How to store tensors as tensors instead of strings?

I have 3 column in my pandas dataframe. Waveform, sample rate and score. Each entry in waveform is a n-dimensional torch tensor. Sample rate entries consists of simple scalar values and so are the scores.

I tried to store the tensors in a csv file but the waveform values are getting stored as strings. How to store torch tensors in csv file? Or is there a better alternative to csv ?

to solve the above issue I tried converting the waveform values to numpy nd array but still they get stored as strings into the csv.

Please help!

How do you save a waveform as a csv? Waveforms are sets of n numbers. Even if you store them as int16 you still need to save N huge numbers. And csv are text files. So instead of taking 16 bits for a single integer you are using way more memory as each digit of the number will be a char.
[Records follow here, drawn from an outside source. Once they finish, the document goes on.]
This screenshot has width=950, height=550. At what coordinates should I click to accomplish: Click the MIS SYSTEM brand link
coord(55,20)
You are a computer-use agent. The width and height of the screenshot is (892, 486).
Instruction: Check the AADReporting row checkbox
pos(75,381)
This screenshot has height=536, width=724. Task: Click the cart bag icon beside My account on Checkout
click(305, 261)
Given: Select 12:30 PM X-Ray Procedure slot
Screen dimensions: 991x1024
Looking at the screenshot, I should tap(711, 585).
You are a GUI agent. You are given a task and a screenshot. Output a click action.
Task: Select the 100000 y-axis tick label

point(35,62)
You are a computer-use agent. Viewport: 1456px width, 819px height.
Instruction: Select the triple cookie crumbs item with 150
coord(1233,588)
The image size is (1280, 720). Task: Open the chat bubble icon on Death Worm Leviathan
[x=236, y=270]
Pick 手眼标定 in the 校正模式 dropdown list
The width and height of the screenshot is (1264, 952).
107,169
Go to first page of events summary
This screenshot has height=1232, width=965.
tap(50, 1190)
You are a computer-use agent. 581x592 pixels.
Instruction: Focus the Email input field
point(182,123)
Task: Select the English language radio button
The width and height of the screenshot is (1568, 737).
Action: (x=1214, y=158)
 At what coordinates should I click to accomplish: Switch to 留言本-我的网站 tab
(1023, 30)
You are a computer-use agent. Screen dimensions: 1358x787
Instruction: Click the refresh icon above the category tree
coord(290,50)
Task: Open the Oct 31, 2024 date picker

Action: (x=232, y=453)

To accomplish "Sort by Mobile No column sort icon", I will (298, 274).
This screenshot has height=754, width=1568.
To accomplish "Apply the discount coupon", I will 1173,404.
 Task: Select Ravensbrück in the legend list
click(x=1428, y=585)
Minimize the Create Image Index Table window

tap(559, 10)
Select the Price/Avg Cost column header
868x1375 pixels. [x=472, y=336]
You can just save .wav files. The format itself stores the sr as well and you can encode the score in the filename.

Optionally the optimal thing would be HDF5 files which allow to store everything independently as raw data.

But sincerely, .wav files + scipy is the best you can do here as it’s super fast to load and you can use memory map too.

1 Like

How to use .wav files with scipy… are there any links you can guide me to please?

https://docs.scipy.org/doc/scipy/reference/generated/scipy.io.wavfile.read.html

https://docs.scipy.org/doc/scipy/reference/generated/scipy.io.wavfile.write.html

1 Like